- [Information given]
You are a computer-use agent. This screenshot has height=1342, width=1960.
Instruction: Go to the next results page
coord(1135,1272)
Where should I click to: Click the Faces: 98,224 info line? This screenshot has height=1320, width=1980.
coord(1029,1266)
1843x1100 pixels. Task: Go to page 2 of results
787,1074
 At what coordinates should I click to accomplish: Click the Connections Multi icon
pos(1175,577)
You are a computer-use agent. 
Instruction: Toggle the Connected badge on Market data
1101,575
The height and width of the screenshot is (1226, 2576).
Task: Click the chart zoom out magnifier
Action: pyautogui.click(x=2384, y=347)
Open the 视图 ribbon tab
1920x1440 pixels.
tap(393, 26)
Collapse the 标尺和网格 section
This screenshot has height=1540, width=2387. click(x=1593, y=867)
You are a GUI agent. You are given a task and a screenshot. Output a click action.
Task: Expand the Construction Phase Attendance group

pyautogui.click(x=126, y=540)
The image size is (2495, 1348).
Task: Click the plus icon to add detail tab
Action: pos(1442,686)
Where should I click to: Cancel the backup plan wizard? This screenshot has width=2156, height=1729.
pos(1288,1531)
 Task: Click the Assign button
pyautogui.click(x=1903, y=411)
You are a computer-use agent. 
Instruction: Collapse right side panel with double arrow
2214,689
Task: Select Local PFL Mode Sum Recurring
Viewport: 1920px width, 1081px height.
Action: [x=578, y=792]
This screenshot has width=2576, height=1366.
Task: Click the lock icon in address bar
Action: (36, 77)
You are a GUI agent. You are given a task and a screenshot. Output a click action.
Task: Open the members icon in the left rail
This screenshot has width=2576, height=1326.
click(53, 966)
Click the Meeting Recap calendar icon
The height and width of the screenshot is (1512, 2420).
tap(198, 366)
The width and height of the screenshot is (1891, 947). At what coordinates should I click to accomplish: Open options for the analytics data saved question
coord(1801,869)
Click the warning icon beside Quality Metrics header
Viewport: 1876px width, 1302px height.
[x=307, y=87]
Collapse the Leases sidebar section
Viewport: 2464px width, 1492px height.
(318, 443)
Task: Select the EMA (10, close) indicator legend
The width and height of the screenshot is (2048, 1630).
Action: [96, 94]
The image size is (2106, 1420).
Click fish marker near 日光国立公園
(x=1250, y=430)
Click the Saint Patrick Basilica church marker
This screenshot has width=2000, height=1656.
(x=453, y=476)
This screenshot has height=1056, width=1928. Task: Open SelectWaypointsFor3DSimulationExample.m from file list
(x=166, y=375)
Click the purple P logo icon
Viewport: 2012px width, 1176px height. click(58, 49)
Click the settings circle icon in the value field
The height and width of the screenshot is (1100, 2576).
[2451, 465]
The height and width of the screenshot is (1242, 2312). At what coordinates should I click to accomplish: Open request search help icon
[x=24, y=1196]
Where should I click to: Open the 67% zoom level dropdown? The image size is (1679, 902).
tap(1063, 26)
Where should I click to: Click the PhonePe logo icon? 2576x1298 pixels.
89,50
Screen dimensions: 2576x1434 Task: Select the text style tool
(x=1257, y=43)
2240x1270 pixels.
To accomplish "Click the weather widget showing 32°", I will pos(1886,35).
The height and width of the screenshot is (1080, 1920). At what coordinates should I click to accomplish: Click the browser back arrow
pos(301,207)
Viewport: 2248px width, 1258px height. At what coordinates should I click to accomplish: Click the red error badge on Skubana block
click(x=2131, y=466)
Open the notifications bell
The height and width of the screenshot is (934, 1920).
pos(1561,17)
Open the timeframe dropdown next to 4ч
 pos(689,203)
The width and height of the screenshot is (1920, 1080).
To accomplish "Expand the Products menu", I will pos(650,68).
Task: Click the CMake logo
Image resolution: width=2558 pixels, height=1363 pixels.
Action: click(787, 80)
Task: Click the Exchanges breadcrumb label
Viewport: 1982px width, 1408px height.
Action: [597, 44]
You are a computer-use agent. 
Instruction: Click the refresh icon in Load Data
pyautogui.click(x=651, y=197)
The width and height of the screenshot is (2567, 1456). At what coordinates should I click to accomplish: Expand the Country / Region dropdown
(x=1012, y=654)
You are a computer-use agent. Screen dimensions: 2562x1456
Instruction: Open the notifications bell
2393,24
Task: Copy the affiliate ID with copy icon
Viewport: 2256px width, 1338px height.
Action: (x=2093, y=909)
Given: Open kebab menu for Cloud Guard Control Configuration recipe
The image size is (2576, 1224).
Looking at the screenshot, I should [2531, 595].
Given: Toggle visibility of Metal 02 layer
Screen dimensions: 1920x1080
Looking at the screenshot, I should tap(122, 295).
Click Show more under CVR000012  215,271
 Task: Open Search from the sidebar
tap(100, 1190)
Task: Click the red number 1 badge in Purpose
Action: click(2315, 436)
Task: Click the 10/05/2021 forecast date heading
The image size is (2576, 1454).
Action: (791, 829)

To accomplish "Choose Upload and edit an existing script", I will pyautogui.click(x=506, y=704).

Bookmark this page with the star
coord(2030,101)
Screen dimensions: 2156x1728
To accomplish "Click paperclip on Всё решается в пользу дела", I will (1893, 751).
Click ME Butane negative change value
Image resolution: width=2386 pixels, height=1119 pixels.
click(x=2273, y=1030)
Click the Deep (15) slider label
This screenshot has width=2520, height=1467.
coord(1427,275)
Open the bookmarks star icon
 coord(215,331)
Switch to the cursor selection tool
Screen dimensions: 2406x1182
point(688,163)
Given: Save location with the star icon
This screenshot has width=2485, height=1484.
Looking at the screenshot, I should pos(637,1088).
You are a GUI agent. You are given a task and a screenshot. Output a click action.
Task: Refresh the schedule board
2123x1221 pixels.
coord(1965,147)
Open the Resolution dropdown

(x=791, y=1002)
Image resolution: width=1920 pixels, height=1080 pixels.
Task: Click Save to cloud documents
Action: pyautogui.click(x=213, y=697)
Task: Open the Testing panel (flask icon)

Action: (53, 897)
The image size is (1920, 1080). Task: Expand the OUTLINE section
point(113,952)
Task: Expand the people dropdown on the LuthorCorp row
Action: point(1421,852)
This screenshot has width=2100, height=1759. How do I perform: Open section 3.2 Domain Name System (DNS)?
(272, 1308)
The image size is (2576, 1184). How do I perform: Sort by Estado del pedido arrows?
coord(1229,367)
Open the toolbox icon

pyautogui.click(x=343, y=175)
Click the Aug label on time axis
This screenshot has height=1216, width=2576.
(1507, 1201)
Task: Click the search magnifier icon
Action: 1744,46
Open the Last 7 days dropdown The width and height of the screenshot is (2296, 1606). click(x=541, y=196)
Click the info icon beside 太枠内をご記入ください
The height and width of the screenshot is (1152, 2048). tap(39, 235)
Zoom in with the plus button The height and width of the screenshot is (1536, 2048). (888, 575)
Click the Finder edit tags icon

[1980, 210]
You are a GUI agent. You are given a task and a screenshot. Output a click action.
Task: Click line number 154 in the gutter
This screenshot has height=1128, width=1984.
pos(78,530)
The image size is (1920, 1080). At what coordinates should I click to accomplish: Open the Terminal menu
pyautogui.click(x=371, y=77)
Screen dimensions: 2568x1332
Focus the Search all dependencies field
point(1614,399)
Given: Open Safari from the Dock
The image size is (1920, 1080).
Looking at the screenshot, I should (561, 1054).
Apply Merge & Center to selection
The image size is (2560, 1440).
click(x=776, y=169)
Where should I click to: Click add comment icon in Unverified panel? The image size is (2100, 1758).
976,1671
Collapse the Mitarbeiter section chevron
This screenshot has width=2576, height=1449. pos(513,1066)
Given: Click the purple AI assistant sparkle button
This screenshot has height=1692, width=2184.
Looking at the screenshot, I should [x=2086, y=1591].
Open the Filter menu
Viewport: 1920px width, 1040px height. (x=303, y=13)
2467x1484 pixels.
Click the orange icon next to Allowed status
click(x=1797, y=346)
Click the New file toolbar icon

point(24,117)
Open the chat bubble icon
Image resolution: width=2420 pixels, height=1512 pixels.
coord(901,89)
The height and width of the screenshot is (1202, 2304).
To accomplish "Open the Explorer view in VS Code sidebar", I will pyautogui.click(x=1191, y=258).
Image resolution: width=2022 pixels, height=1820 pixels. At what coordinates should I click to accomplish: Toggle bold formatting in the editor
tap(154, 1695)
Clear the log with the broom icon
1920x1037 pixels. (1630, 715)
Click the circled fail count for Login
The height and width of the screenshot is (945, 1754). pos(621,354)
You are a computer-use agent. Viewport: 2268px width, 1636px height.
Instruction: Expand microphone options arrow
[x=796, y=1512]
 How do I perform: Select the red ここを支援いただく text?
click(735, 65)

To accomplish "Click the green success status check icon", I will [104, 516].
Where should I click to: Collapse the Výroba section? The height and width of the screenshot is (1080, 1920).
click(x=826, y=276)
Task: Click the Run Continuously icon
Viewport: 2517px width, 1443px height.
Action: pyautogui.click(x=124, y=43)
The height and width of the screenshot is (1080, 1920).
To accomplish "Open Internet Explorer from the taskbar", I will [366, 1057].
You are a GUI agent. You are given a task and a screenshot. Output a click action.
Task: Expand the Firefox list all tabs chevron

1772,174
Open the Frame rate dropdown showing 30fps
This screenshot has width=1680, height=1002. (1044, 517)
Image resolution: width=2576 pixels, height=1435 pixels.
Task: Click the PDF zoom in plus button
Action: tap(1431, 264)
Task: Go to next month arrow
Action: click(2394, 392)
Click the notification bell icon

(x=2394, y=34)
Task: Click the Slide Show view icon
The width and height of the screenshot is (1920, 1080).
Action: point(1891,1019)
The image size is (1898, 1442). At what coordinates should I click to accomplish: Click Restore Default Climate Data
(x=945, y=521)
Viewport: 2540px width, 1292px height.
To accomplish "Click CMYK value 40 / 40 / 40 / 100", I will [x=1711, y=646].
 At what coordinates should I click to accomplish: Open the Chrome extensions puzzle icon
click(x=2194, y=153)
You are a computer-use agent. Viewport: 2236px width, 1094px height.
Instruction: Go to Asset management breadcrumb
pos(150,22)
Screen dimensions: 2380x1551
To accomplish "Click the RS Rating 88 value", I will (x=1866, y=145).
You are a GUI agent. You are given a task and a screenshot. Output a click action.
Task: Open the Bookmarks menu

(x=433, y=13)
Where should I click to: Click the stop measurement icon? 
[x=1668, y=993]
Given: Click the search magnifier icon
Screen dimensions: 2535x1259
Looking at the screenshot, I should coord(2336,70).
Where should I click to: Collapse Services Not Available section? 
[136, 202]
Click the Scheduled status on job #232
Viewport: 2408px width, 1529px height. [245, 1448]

- [About this task]
Only the lines above from the line with "Task: Click the 10/05/2021" to the line with "Screen dimensions: 2156x1728", those two lines included, should be reproduced exactly.

- [Answer to the problem]
Task: Click the 10/05/2021 forecast date heading
The image size is (2576, 1454).
Action: (791, 829)

To accomplish "Choose Upload and edit an existing script", I will pyautogui.click(x=506, y=704).

Bookmark this page with the star
coord(2030,101)
Screen dimensions: 2156x1728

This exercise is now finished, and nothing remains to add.